Sunday, December 31, 2017

My Person

Today, as I think about my very best friend in the whole world, I keep going back to when I used to watch Grey's Anatomy.  Two quotes are stuck in my head:
"You're my person, you will always be my person."  - Cristina Yang
"We're friends, real friends.  And that means no matter how long it takes, when you finally do decide to look back, I'll still be here."  - Meredith Grey
She is on my mind today more than any day because her father unexpectedly passed away in his sleep last night.  He was one of the kindest and most wonderful people I have ever met.  And I feel helpless.  All I can do is think about her and worry for her, but there is nothing I can actually do to make things better.  Except be here to listen, which doesn't seem like enough.

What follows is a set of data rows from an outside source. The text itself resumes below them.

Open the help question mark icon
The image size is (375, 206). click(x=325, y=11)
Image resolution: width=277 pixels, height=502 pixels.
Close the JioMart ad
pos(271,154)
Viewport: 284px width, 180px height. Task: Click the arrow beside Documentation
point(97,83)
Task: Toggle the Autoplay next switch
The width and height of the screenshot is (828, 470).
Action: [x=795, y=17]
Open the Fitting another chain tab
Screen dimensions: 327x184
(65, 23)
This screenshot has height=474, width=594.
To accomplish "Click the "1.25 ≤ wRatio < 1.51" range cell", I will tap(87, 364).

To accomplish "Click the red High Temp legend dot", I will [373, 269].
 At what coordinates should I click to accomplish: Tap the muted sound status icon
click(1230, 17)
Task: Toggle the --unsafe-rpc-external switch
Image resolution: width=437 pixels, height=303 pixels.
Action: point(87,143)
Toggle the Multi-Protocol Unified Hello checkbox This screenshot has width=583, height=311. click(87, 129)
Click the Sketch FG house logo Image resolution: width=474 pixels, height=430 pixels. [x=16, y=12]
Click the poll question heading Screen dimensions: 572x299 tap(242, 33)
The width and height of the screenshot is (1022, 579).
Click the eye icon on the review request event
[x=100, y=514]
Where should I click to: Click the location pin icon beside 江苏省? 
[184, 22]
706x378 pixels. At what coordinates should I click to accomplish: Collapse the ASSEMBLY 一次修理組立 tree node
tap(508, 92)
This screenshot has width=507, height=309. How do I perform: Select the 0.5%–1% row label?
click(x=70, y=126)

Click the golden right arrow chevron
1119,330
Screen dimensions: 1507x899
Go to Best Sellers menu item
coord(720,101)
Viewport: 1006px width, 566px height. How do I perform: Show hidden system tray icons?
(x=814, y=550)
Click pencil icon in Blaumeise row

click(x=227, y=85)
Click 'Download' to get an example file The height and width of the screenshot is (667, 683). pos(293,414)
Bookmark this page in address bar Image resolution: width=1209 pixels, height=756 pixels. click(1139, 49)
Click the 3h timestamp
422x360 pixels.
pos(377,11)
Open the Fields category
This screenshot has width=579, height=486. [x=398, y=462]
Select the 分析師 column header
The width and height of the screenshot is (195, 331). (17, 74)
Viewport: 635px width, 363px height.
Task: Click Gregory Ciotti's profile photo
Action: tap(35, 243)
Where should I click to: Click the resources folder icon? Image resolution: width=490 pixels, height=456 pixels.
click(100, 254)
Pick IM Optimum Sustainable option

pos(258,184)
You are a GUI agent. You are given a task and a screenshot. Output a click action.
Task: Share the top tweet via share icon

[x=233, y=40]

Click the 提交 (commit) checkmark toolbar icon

I don't have a lot of close friends.  Because I've lost so many over the years, I believe I have stopped trying to make new friends.  I don't put myself out there and I know I don't make it easy to get to know me.  

She is one of the very few people who actually see me (and appreciate me) for who I am.  She is my person, the first one I turn to when I need to talk or celebrate.  She gives it to me straight, whether I want to hear it or not.  I value and appreciate her presence in my life more than I can say.  Spending time with her is healing, talking to her is my therapy.

I'm not always good at expressing myself, particularly when showing affection.  I'm awkward.  It doesn't come naturally.  But today, my heart is aching because her heart must be aching.  My dear friend, who I love like a sister.  While I wish there was something I could do to help, to make her feel better, I know there isn't.  I will continue to be here for her if she needs me, feeling intensely grateful to have her in my life.